● What the exercise asks
Please repeat exactly the lines below from the one containing "日本 (1042, 534)" down to the one containing "Blog (5, 2468)", both included, and nothing else.

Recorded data
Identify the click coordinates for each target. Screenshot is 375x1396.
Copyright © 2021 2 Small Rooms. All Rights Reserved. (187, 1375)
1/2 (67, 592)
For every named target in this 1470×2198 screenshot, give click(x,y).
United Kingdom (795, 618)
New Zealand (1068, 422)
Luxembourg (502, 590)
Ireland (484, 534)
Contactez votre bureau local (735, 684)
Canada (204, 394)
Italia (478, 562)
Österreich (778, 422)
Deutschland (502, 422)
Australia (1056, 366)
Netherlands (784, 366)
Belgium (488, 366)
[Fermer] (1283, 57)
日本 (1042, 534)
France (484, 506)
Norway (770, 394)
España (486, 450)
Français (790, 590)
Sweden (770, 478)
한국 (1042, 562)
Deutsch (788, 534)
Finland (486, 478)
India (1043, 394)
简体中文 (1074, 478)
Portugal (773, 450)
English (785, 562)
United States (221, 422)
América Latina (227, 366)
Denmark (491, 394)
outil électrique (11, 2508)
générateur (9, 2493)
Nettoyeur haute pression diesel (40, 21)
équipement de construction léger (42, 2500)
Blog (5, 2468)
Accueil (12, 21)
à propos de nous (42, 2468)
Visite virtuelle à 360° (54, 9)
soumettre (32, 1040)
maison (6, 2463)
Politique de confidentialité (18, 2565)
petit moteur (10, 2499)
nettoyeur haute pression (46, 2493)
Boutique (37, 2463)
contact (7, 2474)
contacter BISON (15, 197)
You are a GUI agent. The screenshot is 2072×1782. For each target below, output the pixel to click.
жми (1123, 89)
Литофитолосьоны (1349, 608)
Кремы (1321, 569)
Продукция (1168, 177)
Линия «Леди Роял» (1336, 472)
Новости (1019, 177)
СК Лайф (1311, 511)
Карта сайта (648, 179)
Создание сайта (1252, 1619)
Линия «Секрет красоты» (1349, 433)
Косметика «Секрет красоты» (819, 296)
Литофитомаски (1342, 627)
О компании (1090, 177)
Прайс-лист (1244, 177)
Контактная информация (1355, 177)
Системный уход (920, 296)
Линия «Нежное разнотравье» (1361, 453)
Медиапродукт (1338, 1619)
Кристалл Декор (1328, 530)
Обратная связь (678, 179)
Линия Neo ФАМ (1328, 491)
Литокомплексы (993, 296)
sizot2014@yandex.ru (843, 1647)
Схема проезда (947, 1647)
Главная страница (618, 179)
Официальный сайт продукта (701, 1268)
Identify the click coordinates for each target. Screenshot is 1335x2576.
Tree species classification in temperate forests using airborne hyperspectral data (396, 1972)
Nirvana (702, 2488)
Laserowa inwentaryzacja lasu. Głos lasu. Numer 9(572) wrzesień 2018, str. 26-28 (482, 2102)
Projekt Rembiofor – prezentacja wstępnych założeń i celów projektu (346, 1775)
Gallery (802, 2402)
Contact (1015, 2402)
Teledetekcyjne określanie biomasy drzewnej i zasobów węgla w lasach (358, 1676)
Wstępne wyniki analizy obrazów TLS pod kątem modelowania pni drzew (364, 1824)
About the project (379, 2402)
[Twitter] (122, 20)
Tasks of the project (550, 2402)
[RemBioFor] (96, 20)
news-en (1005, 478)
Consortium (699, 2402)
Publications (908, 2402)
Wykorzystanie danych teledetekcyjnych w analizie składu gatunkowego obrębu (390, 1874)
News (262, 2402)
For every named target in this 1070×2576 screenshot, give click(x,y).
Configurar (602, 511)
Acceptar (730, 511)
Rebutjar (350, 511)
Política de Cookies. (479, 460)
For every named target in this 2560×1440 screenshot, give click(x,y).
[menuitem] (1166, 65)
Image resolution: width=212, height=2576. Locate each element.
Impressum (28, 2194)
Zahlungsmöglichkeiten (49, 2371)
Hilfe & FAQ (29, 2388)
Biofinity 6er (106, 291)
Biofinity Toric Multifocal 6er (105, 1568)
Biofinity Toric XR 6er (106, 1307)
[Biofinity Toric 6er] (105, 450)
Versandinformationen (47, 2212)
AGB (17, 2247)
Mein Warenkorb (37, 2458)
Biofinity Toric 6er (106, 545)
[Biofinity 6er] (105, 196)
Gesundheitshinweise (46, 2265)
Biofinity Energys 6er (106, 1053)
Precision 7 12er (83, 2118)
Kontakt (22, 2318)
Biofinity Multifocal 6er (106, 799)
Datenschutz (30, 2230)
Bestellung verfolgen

● Written response
日本 (1042, 534)
France (484, 506)
Norway (770, 394)
España (486, 450)
Français (790, 590)
Sweden (770, 478)
한국 (1042, 562)
Deutsch (788, 534)
Finland (486, 478)
India (1043, 394)
简体中文 (1074, 478)
Portugal (773, 450)
English (785, 562)
United States (221, 422)
América Latina (227, 366)
Denmark (491, 394)
outil électrique (11, 2508)
générateur (9, 2493)
Nettoyeur haute pression diesel (40, 21)
équipement de construction léger (42, 2500)
Blog (5, 2468)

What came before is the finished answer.